These beautiful rainbow rice salad jars are perfect for a healthy work lunch or to take along on a family picnic. With a simple child-friendly dressing, kids will love these fun rainbow salads too!
Prep Time8 mins
Cook Time12 mins
Total Time20 mins
Course: Lunch
Cuisine: Vegetarian
Servings: 4 people
Author: Grace Hall


  • 100 g uncooked white rice
  • ½ red pepper
  • 1 medium carrot
  • small 200g tin sweetcorn
  • handful green grapes
  • large handful fresh spinach leaves

For the dressing:

  • 3 Tbsp olive oil
  • 1 ½ Tbsp lemon juice
  • 2 tsp honey
  • salt & pepper


  • Cook the rice in boiling water according to packet instructions.
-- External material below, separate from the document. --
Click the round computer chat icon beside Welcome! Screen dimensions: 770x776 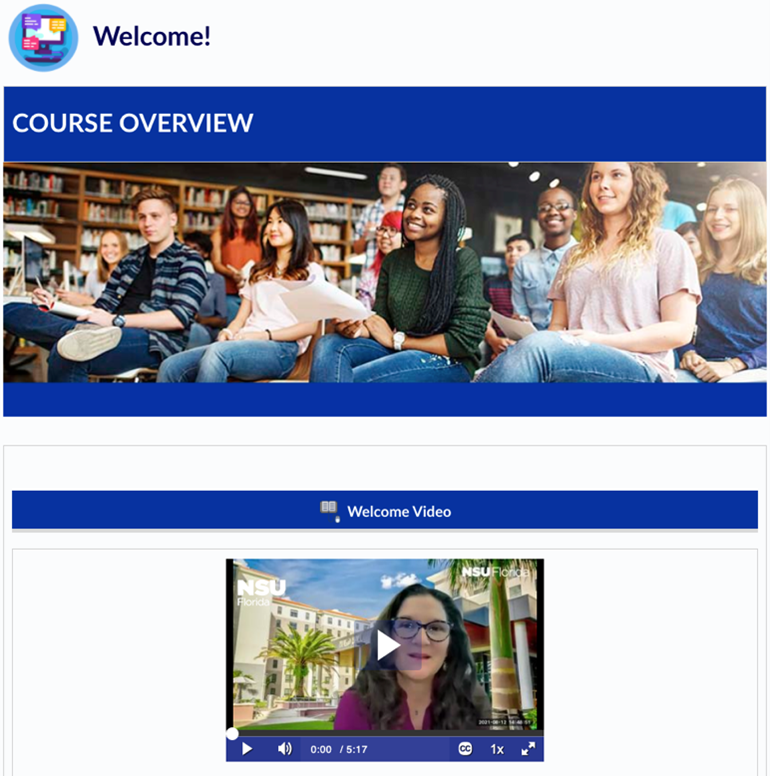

Place cooked rice in a sieve under cold running water to cool, then drain well and place to one side until ready to assemble the jars.
  • Prepare the rainbow vegetables; de-seed and finely chop the pepper, peel and grate the carrot, drain the sweetcorn, slice the grapes, wash, pat dry and roughly chop the spinach leaves.
  • Place the dressing ingredients into a small jar with a lid, season to taste with the salt and pepper then shake until completely combined.
  • Divide the dressing between 4 clean jars. Add the rice on top, filling each jar around a ⅓ of the way up.
  • Layer the chopped pepper, grated carrot, sweetcorn and grapes on top of the rice in each jar.
  • Finish with a good handful of chopped spinach, then seal each jar with a lid.
  • Store in the fridge until ready to serve.
  • When ready to eat, tip the jar upside down, give it a good shake to distribute the dressing then eat straight from the jar or tip into a bowl to serve.


Note: The assembled rice salad jars can be stored in the fridge for up to 4 days.